Jesús es la Palabra de reconciliación que el Padre nos ha dado y confiado para que a nuestra vez la demos. Jesús. Las otras palabras sufren con el cambio de paradigmas como un continente que choca con otro (a la velocidad de dos o tres cm por año pero haciendo una presión que crea cordilleras!).
Uno dice «resurrección» y siente todo lo que una palabra así despierta en el imaginario actual, poblado de fórmulas químicas aplicadas al cuerpo y a la vida.

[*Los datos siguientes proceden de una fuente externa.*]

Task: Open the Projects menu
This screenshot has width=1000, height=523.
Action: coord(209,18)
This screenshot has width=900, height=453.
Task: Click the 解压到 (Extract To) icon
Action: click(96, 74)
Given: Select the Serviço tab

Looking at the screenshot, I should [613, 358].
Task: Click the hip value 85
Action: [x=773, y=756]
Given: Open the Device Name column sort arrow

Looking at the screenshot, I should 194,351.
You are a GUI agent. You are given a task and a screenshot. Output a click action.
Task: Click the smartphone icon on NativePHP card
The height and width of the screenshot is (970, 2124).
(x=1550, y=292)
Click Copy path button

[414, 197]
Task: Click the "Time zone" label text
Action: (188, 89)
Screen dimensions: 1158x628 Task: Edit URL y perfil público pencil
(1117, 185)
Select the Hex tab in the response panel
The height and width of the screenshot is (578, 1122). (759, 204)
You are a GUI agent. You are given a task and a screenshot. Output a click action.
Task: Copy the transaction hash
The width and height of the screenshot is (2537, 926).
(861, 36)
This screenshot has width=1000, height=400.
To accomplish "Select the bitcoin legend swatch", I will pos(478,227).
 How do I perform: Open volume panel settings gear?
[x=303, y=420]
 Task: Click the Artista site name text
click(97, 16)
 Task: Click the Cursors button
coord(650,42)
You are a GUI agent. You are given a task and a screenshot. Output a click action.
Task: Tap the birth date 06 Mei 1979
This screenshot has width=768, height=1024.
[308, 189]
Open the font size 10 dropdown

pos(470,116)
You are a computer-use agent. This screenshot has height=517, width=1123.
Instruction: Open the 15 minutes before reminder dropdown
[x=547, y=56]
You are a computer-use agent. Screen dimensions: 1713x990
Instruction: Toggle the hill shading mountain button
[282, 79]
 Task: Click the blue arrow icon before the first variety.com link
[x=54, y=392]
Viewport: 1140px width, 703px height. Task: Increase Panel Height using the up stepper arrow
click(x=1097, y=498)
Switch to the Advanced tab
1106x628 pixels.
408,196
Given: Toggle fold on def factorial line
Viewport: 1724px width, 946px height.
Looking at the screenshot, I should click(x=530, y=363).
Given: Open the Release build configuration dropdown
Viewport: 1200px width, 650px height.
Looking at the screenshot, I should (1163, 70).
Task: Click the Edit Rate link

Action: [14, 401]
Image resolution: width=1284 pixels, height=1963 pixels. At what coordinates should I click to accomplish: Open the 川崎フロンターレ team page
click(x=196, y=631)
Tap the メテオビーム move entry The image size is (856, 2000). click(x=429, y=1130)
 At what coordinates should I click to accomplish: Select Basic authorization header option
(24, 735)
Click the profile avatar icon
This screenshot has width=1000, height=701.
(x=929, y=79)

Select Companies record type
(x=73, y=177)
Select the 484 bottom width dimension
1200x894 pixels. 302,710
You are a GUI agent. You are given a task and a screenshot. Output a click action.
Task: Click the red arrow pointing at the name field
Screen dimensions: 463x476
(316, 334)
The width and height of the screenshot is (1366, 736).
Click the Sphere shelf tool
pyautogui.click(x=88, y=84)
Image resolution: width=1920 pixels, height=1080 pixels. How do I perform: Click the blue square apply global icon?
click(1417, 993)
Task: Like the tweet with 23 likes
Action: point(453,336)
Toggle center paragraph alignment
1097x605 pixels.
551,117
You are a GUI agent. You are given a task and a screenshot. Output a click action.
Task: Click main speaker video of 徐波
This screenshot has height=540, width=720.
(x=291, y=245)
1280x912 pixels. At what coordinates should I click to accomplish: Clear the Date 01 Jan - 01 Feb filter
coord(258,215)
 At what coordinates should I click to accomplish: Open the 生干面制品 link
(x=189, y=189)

El imaginario espiritual, lleno de palabras como vida eterna, cielo, resurrección, Dios…, choca con el imaginario cotidiano, lleno de palabras como calidad de vida, implante de órganos y microchips, nube y wifi, actualización de datos, evolución de la materia.
Solo la realidad, humilde y rica, de Jesús -con su vida de valores incuestionables, sus parábolas y su entrega- es una roca segura donde poner pie y comenzar a rezar, comenzar a pensar por uno mismo, relativizando un poco todo lo demás. Uno no puede caminar sobre otras palabras como si fueran piedras sobre el mar, porque da dos pasos y se hunde. Sí se puede caminar, paso a paso, por la palabra de Jesús. Jesús como lo sienta cada uno, Jesús como me lo dan los evangelios, Jesús amado por los santos que quiero, Jesús y sus valores esenciales, Jesús misterio, Jesús Eucaristía, Jesús que habla a los sencillos, Jesús bueno con los enfermos, Jesús comprensivo con los pecadores, Jesús que tiene palabras que dan vida… Jesús.
Se puede hablar «de» Jesús. Decir algo, para que a cada uno el Espíritu le de ganas de hablar «con» Jesús. El que siempre está «reconciliando» a los hombres con Dios y entre sí.